Hypericum laricifolium (Nomenclature)
Shrub or small tree (0.l-)0.3-3(-6) m tall, bushy or lax and spreading, with branches erect to spreading, lateral, short (flowering) and long, narrowly to broadly conical (extension). Stems 4-lined when young, eventually terete, blackish-brown, without epidermal emergences, cortex exfoliating in strips or irregular flakes; internodes 1.5-5 mm long. Leaves sessile, spreading or erect, sometimes imbricate, not markedly tetrastichous, persistent; lamina (2-)3-6(-8) x 0.3-2.2 mm, narrowly elliptic or narrowly elliptic-oblong to acerose, conduplicate to incurved, with midrib impressed beneath, margin narrowly hyaline and plane or subundulate, not glaucous, chartaceous to coriaceous; apex subacute to obtuse, cucullate, base narrowly cuneate to angustate, loosely clasping or not, pairs united to form narrow interfoliar ridge; basal vein 1, not or obscurely branched; laminar glands dense, scattered or in 1 row, impressed, usually visible beneath only. Inflorescence 1-flowered, on short lateral branches, rarely branching pseudo-dichotomously; pedicel 1.5-5 mm long; upper leaves foliose. Flowers 15-25(-30) mm in diam., stellate. Sepals 3-7 x 0.7-2.2 mm, oblong or elliptic to narrowly ovate or lanceolate, subacute to acute, cucullate, margin hyaline; veins 7-9, not or scarcely branched, midrib distally incrassate; glands linear, distally punctiform. Petals bright golden yellow to orange-yellow, 7-14(-22) x 4-10 mm, 2-3 x sepals, very obliquely, obovate; apiculus obtuse; glands striiform and punctiform. Stamens 70-110, longest 4-7 mm long, c. 0.5 x petals. Ovary 2-3.5 x 0.8-1.5 mm, ellipsoid; styles 3, 4-9 mm long, 2-4.5 x ovary, spreading; stigmas scarcely to narrowly capitateCapsule4-7 x 3-4 mm, ovoid to subglobose, equalling or exceeding sepals.
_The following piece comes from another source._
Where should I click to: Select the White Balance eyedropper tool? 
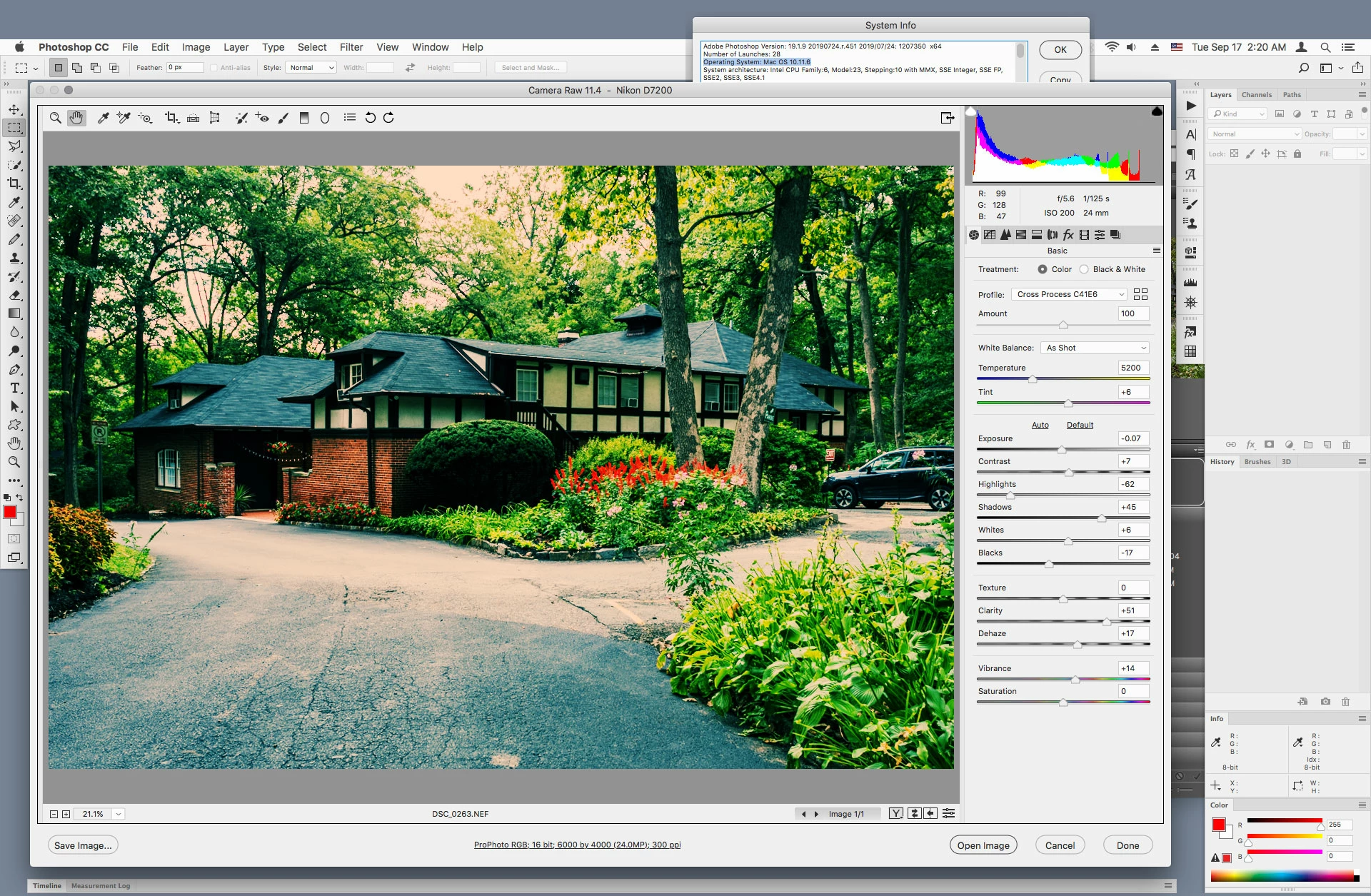[x=103, y=118]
Seeds 0-8-1 mm long,ecarinate; testa finely scalariform.
In the subpáramo and páramo, in open or more usually sheltered habitats, well- drained or not; 2200-4300 m.
From western Venezuela (Lara, Trujillo, Mérida, Zulia) along the Cordilleras Central and Oriental of Colombia and Ecuador to central Peru (Huanuco, Ancash).
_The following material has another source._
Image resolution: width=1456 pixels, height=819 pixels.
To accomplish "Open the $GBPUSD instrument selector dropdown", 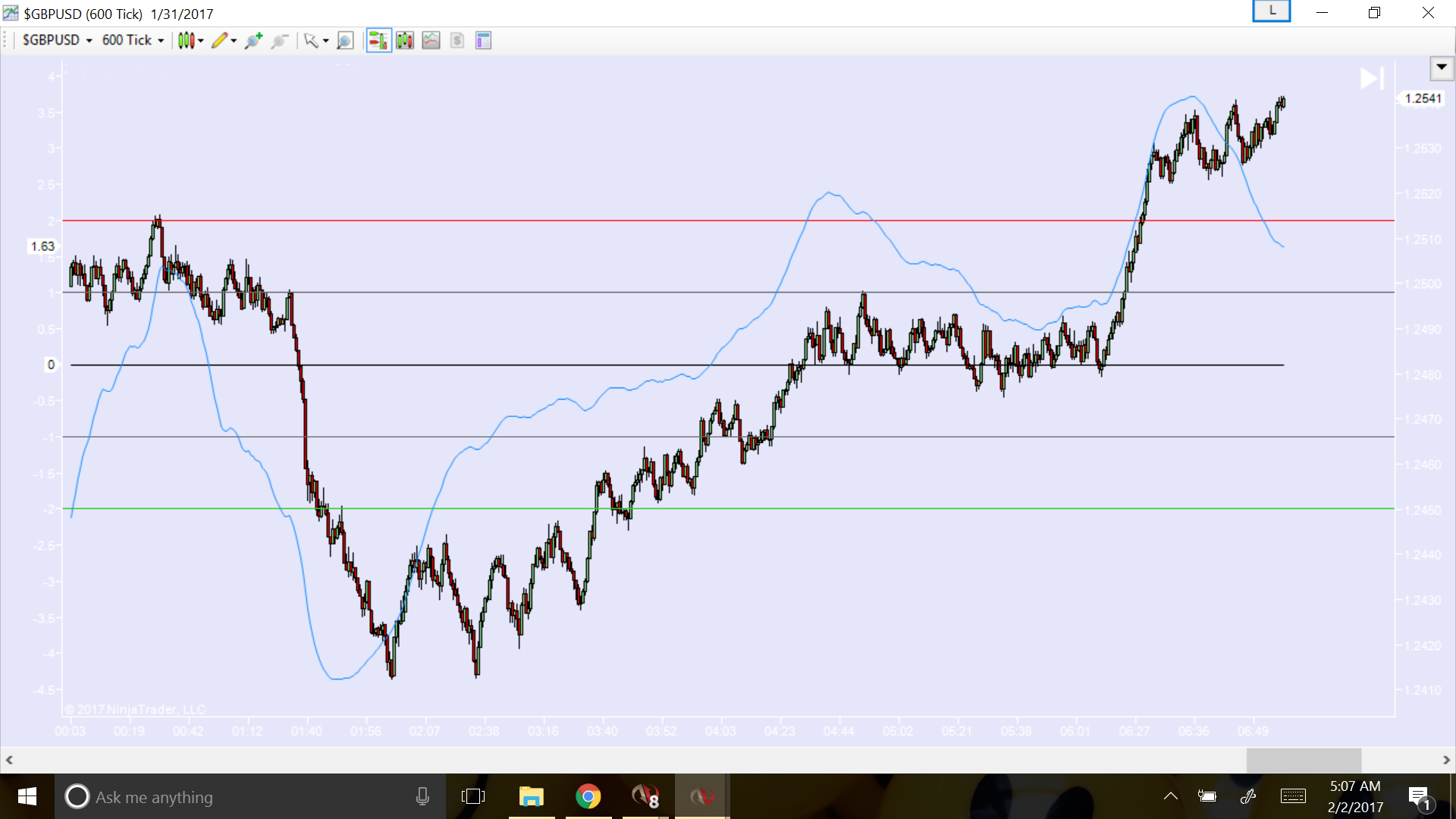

H. laricifolium is closely related toH. thuyoides, and one collection from Cauca (Fernandez Perez 7159) is intermediate in some characters. Nearly always, however, H. laricifolium can be distinguished by the narrow rounded leaves with impressed midrib and straight margin.
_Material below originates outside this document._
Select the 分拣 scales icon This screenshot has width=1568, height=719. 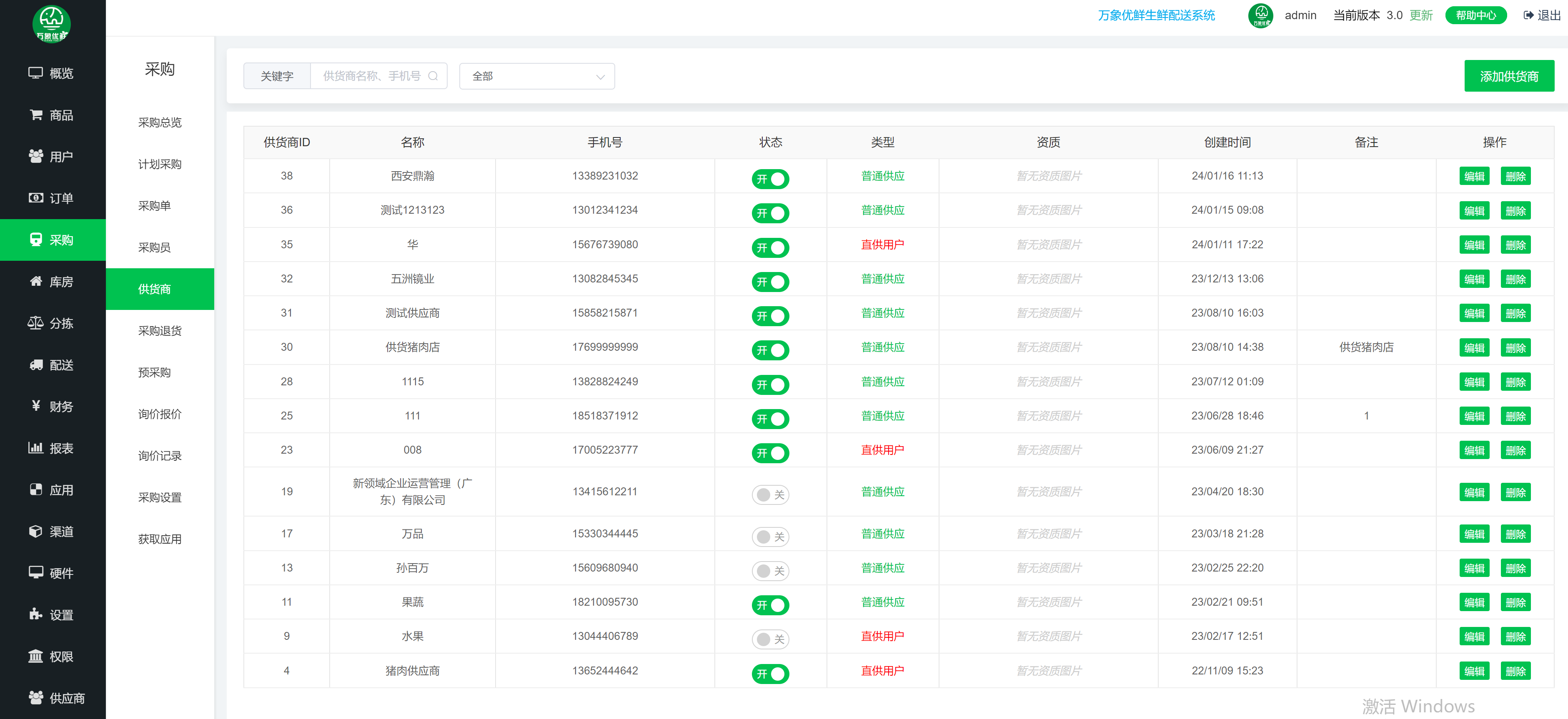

H. laricifolium is very variable, but the variation appears to be continuous and not amenable to classification. From northern Ecuador and adjacent Colombia, where the leaves are relatively broad, there are clines north and south towards shorter, narrower, more densely imbricate leaves and smaller flowers with narrower, more acute sepals:
(i) North-eastward along the Cordillera Central to Venezuela; the extreme form from Boyacá north-eastward looks very different, with young shoots densely clothed with appressed leaves ('H. laricoides') . Both the typical form and 'H. laricoides' occur in Boyacá and some parts of Cundinamarca, the latter favouring damper habitats. In other parts of Cundinamarca (e.g. Páramo de Guasca) and in Caldas, Risaralda, and Tolima, however, there is a continuous series of intermediate forms that does not allow the recognition even of subspecies.
(ii) Southward through Ecuador to central Peru (Huanuco, Ancash) the leaves become gradually narrower and smaller, but not markedly imbricate, except for some populations from northern Peru.